COVID has provided challenges and perhaps opportunities as well. Family members who are trying to balance work, family and life have turned to ABA (Applied Behavior Analysis) centers to assist with virtual/e-learning. While this choice is understandable, COVID has also blurred the lines between the role of ABA programs and the role of schools. Earlier this year, an article was released that highlights the differences between ABA in medical/clinical settings, and educational programming https://www.iidc.indiana.edu/irca/articles/applied-behavior-analysis-in-schools-and-in-clinics.html. Amid COVID, let’s further clarify that distinction.
ABA clinics/providers are often reimbursed for services via Medicaid or health insurance based on the development of a treatment plan that focuses on treating, ameliorating, managing or preventing the signs, symptoms and effects of the medical/neurological condition of an autism spectrum disorder. The goal is to prepare children for less restrictive settings and with important lifelong skills. On the other hand, educational programming provides a free appropriate public education (FAPE) in the least restrictive environment (LRE) driven by a child’s individualized education program (IEP). Program goals can address academic, communication, social, behavioral, life and emotional skills. Ultimate outcome is to assist in preparing students for post-school outcomes (e.g., employment, community membership, etc.).
While ABA programs and schools may use many of the same instructional tools, the reason or the “why” behind the use of the materials is an important distinction. In a school setting, math materials are used to teach math skills based on state standards and IEP goals. In the ABA setting, math materials are used as the opportunity to teach attending, sitting, following directions and other behavior skills that help prepare the child for a less restrictive setting. In truth, using common instructional tools helps to facilitate generalization. Generalization makes moving to a less restrictive setting possible. If the student can only exhibit positive behaviors in an ABA setting, and cannot generalize to home or school, then the job of the ABA center is not done.
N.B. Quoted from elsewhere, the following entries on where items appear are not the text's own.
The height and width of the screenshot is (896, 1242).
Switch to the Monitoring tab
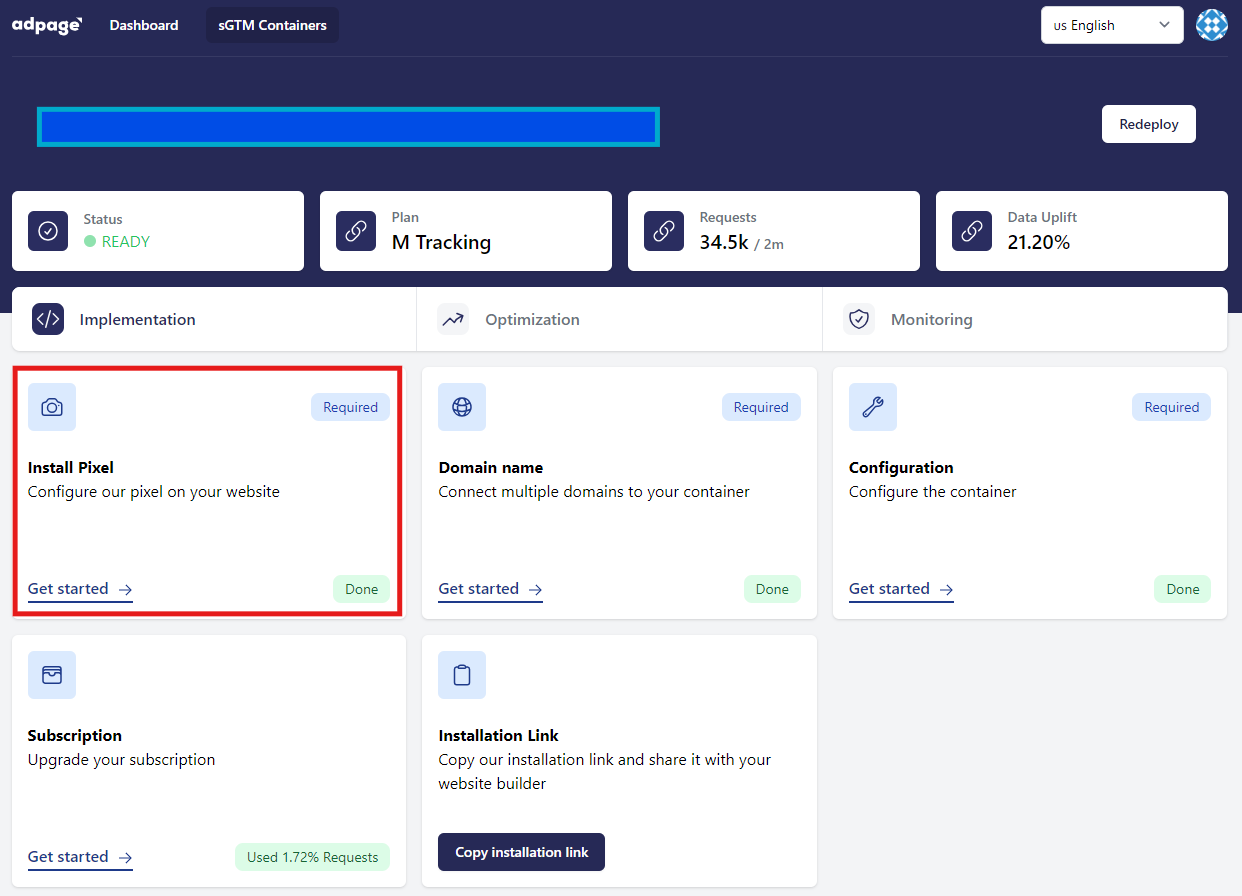[x=931, y=320]
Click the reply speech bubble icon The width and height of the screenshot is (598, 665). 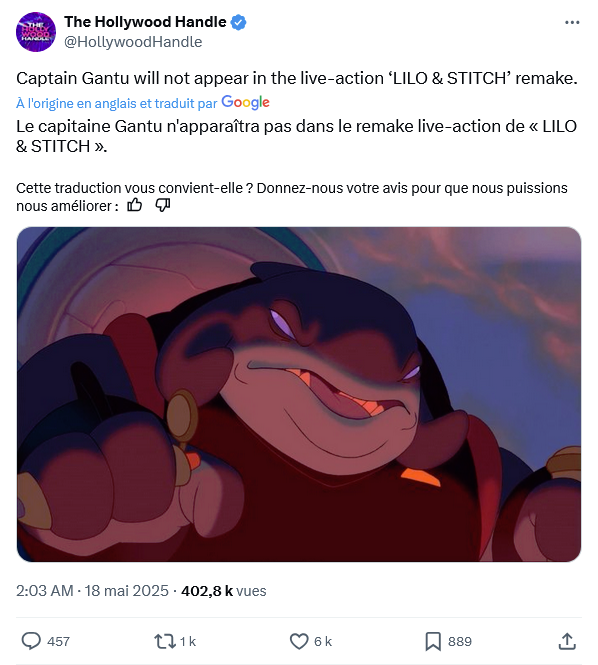pyautogui.click(x=31, y=641)
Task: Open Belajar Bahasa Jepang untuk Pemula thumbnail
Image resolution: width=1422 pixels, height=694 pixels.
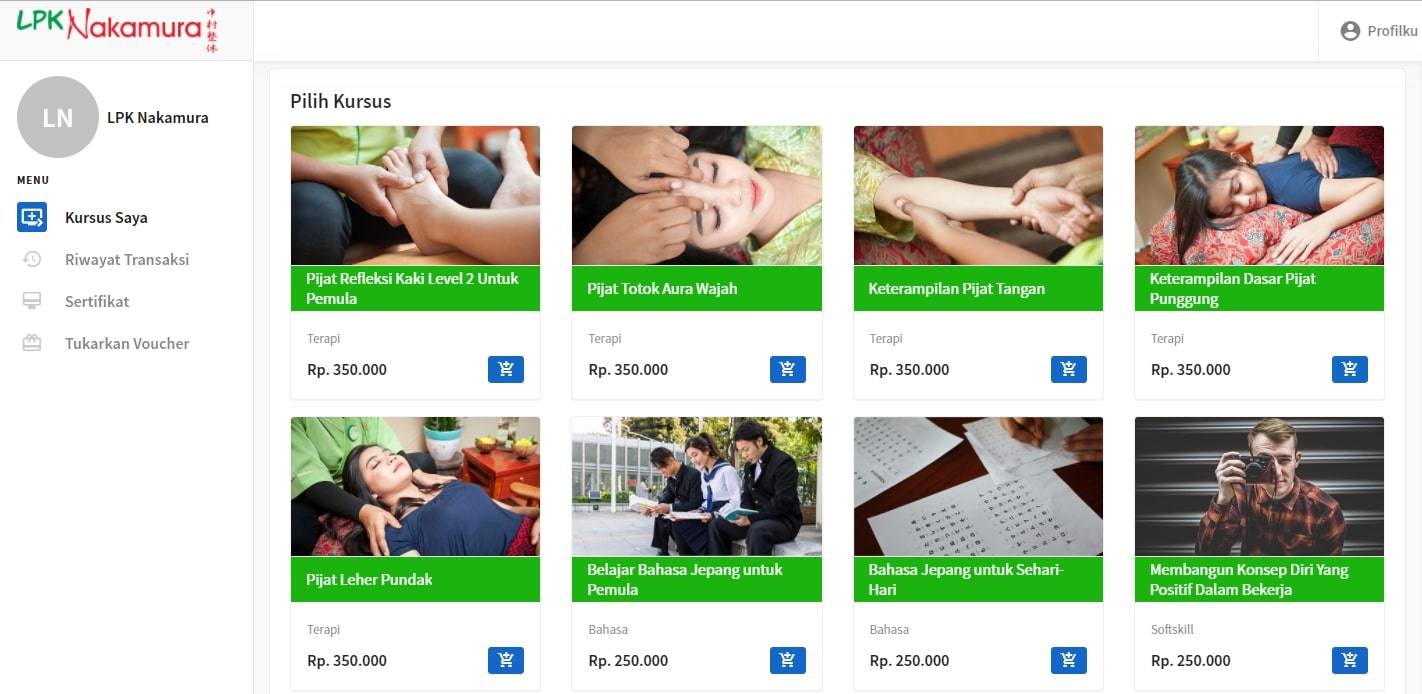Action: (697, 486)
During COVID, some families have enrolled their child in an ABA program to facilitate their virtual learning and to address any regression brought on by this pandemic. This may take the form of receiving virtual instruction from the classroom teacher at the ABA center or helping the child complete academic materials sent by the school. While this is understandable, ABA centers/providers are not and cannot be funded to provide educational programming. This makes delineating the lines between the two even more critical. However, they can be funded to help students stay on task, remain seated, follow directions and all the other behavior skills that facilitate learning.
If the child is enrolled in school, the teacher of record (TOR) is responsible for ensuring implementation of the IEP, delivering instruction and monitoring progress (collecting data) toward the IEP goals. They are also responsible for ensuring the quality of the academic work and that it meets state curriculum and graduation standards. The clinical ABA provider, who typically is not a licensed teacher, is not and should not be performing those functions as they would be providing educational services that are not billable to insurance. The ABA provider is responsible for taking data on and documenting clinical progress according to the goals in the treatment plan – the behaviors to increase or decrease, the signs, symptoms and effects of autism to address during the session. Only those activities are reimbursable by insurance.
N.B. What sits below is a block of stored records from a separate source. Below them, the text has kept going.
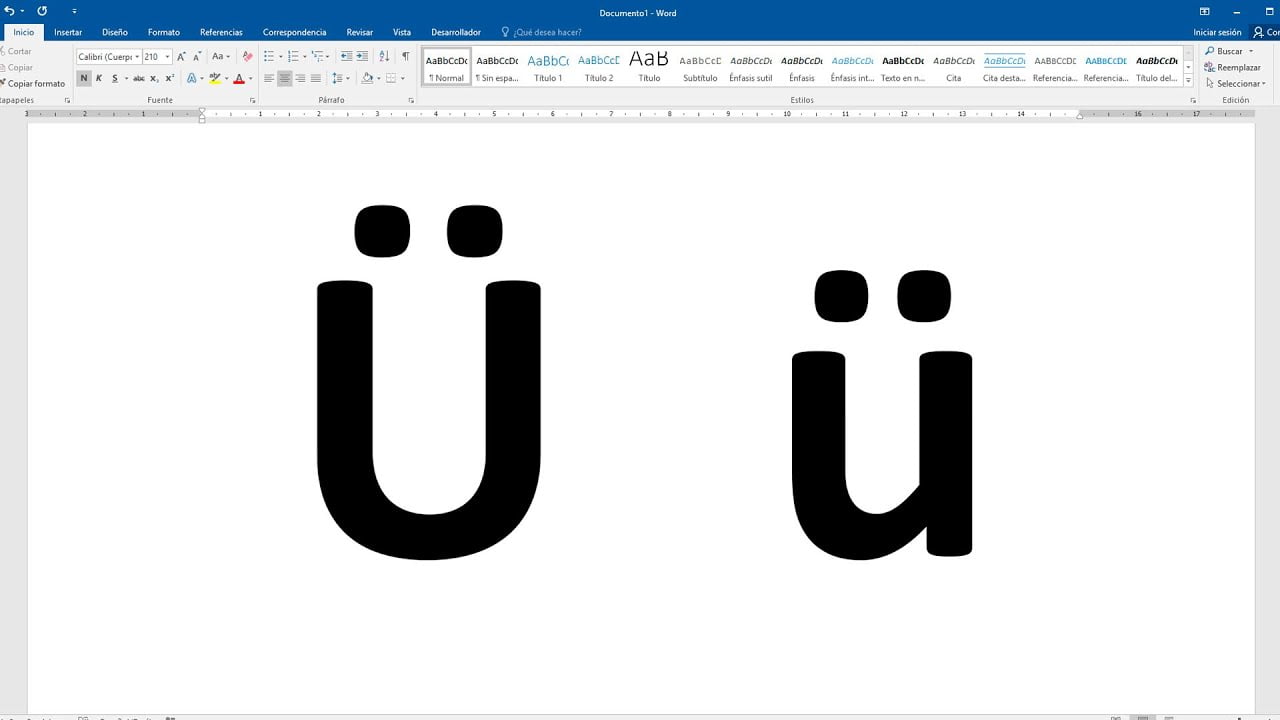Click the clear formatting eraser icon
1280x720 pixels.
pyautogui.click(x=248, y=57)
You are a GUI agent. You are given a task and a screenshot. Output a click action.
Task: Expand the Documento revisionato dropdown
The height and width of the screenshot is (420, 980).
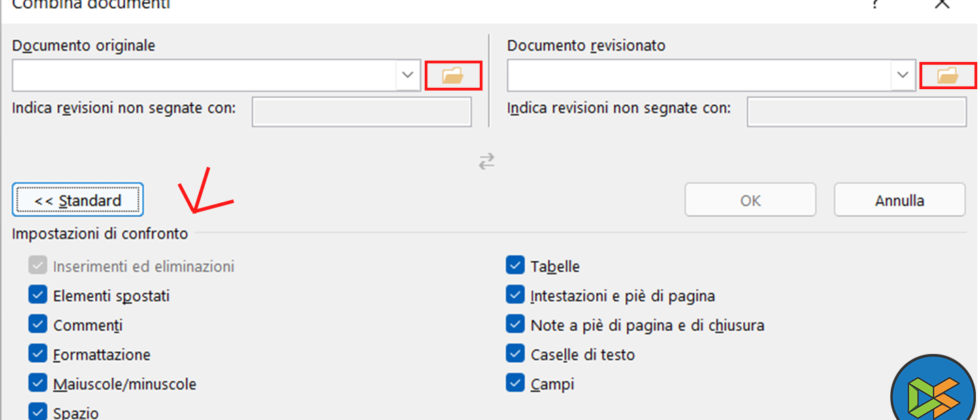coord(902,75)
Some of our schools are training paraprofessionals to be Registered Behavior Technicians (RBTs) or encouraging staff to become Board Certified Behavior Analysts (BCBAs). School districts realize that the content in these training programs is useful across a range of settings. However, if funded through Medicaid or insurance, schools also need to be a credentialed Medicaid provider for that child’s type of Medicaid, develop a treatment plan that focuses on desired medical/behavioral outcomes, and receive approval from the Medicaid or insurance carrier to perform clinical ABA treatment with that particular child (a prior-authorization). And while schools absolutely should utilize ABA techniques (e.g., reinforcement, shaping, chaining, discrete trial teaching), they should not profess to be ABA clinics unless they are meeting the standards of those programs as outlined by the Behavior Analyst Certification Board (https://www.bacb.com/), and are credentialed clinical providers under Medicaid and/or private insurance networks.
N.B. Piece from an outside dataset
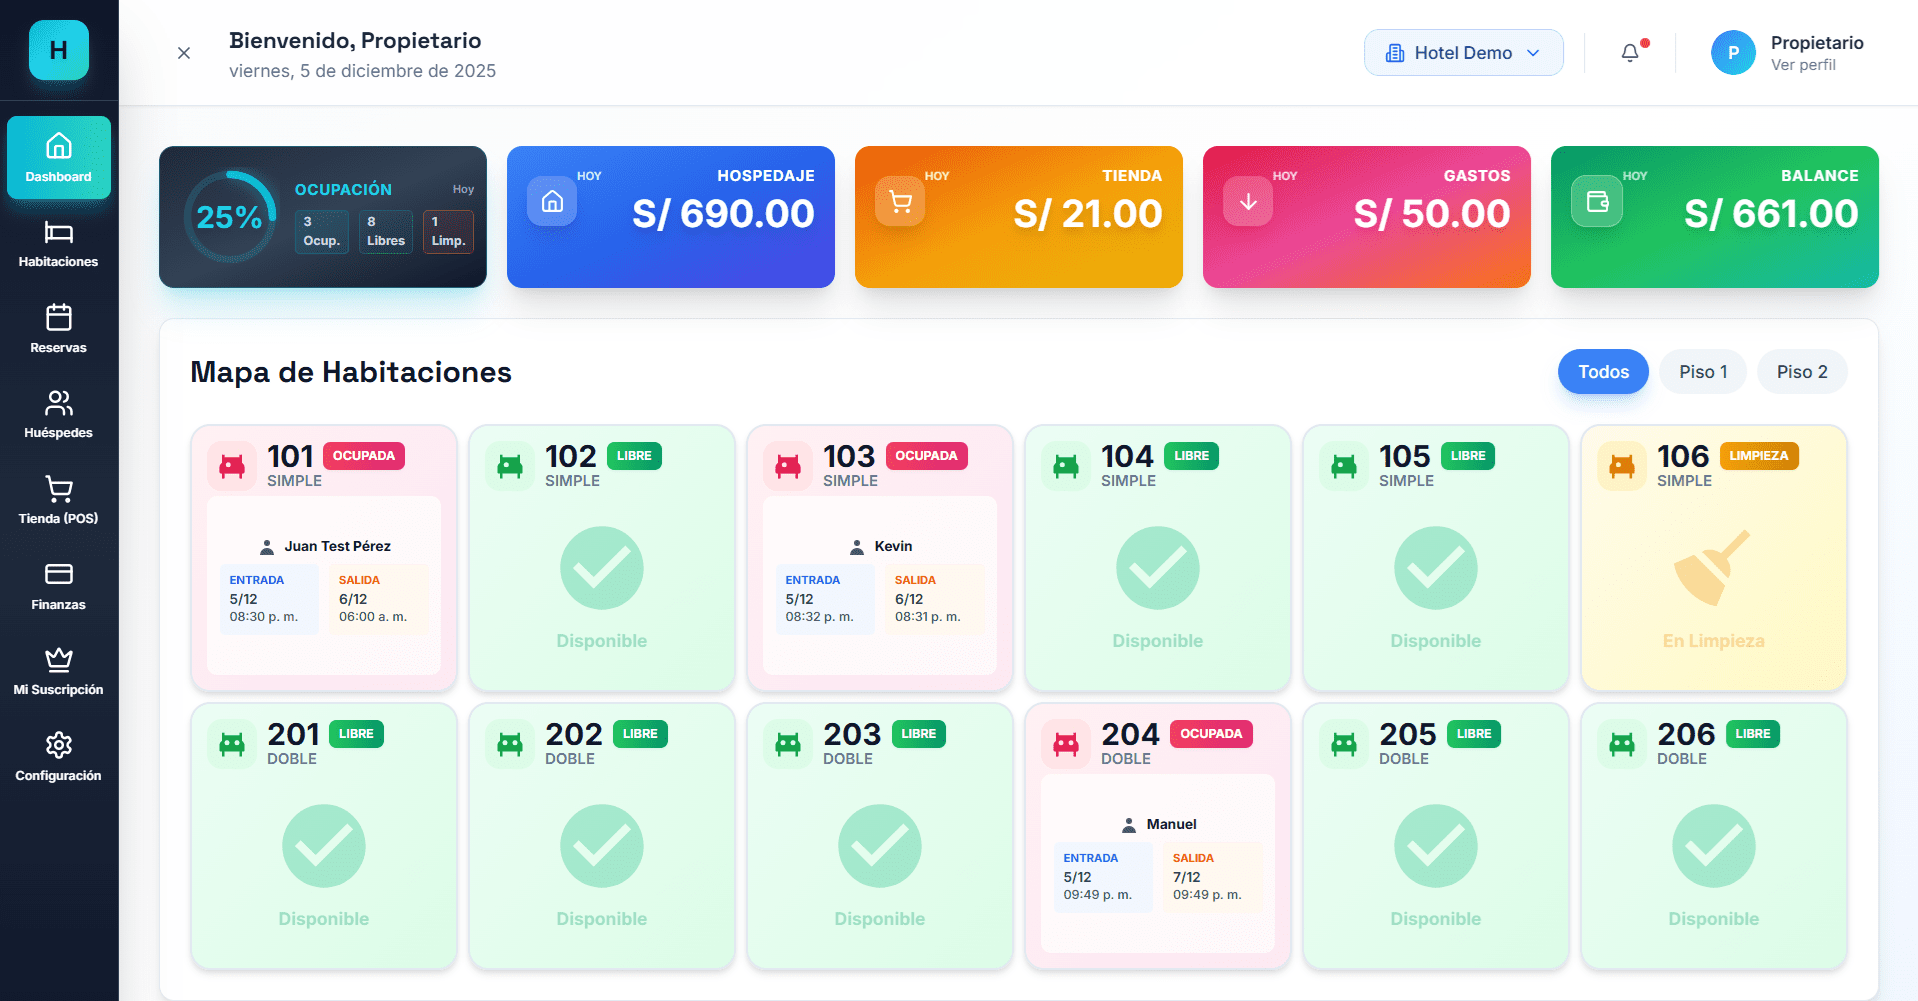Viewport: 1918px width, 1001px height.
Task: Show all rooms with Todos filter
Action: (1602, 372)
Ideally, all parties - parents, school personnel and ABA providers - should strive to work together to support students. This requires respecting each person’s discipline and working to establish a positive and proactive relationship. What is non-negotiable is the criteria under which programming is funded. Again, Medicaid and Insurance only cover programs that are based on a medical diagnosis, deemed medically necessary and require an approved treatment plan that is implemented by a provider credentialed with that child’s insurer or Medicaid. Special educational programming follows different legislation, is based on educational need, requires the development of an IEP (individualized education program) implemented by the TOR and is publicly funded. Each serve an important function.
The adversity of COVID can be an opportunity for a renewed focus on how parents, ABA providers and schools can work together respectfully. Our students deserve no less.